One night in early October – it was a full moon – Silvio decided to act. Marco was in his bedroom. He was going to bed earlier and sleeping longer these days. Plus, even if Marco did wake and decide to roam the palazzo by night, Silvio would hear him coming. In his long service at the palazzo, Silvio had come to know the house as intimately as a lover’s body. He knew her sighs as she settled down for the night and her squeaks of indignation if someone stepped on the wrong floorboard. The house was in cahoots with Silvio. She would let him know if he was in danger of being found out.

Silvio knew about the secret office, of course. Apart from the Donato family, he was one of the few people who had ever seen inside it.
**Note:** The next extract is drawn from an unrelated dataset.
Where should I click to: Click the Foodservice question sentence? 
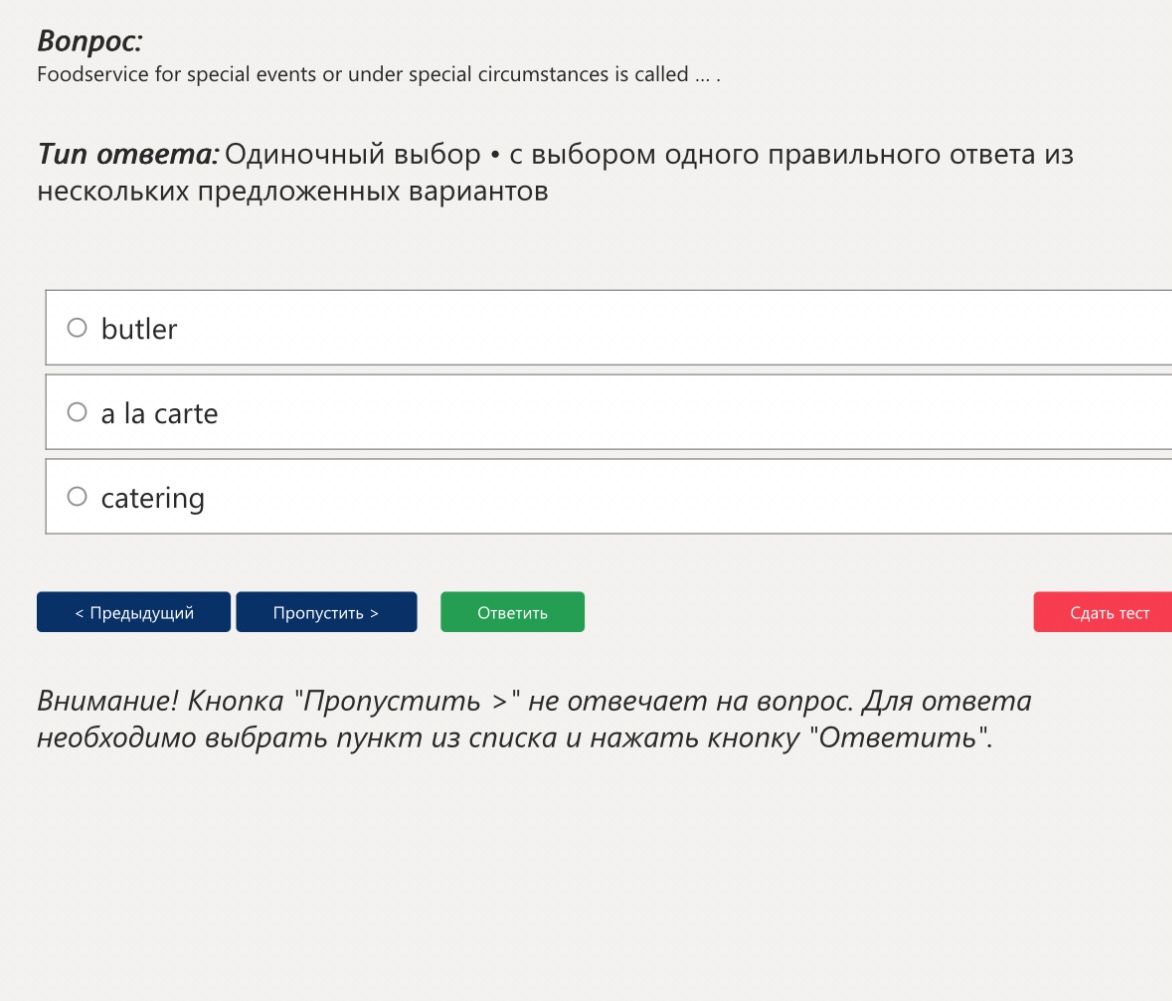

He knew it had been installed by Marco’s distant ancestor Ernesta so that she had somewhere to hide if she found herself caught unawares by an unexpected visitor she didn’t wish to entertain for any amount of jewels.

Ernesta had used her hideaway when Napoleon and his troops ransacked the city. It had probably saved her life. It had probably saved the life of Marco’s father too, as he hid his mistresses in there whenever his wife came home unexpectedly. The things that room had seen . . . The things
Silvio
had seen in that room. His mind flashed to his discovery of a drawing of the English girl, sitting at the desk with her shoes kicked off. That wasn’t what he had come for.

Silvio wasn’t sure whether the thing he was looking for still existed, but he felt sure that something would guide him to its hiding place if it did. As he passed her portrait, he had the feeling that the spirit of Ernesta was looking down on him. He felt she would approve.

Inside the secret office, Silvio stood over the desk and looked at the jumble of papers on it. He rifled through them, just as Sarah had done all those months before. He came across another drawing of the English girl sitting in the library. Yes, there was no doubt that the English girl had touched his master’s heart. But this drawing was not what he needed either. Moving quickly, he opened the desk drawers. Nothing there.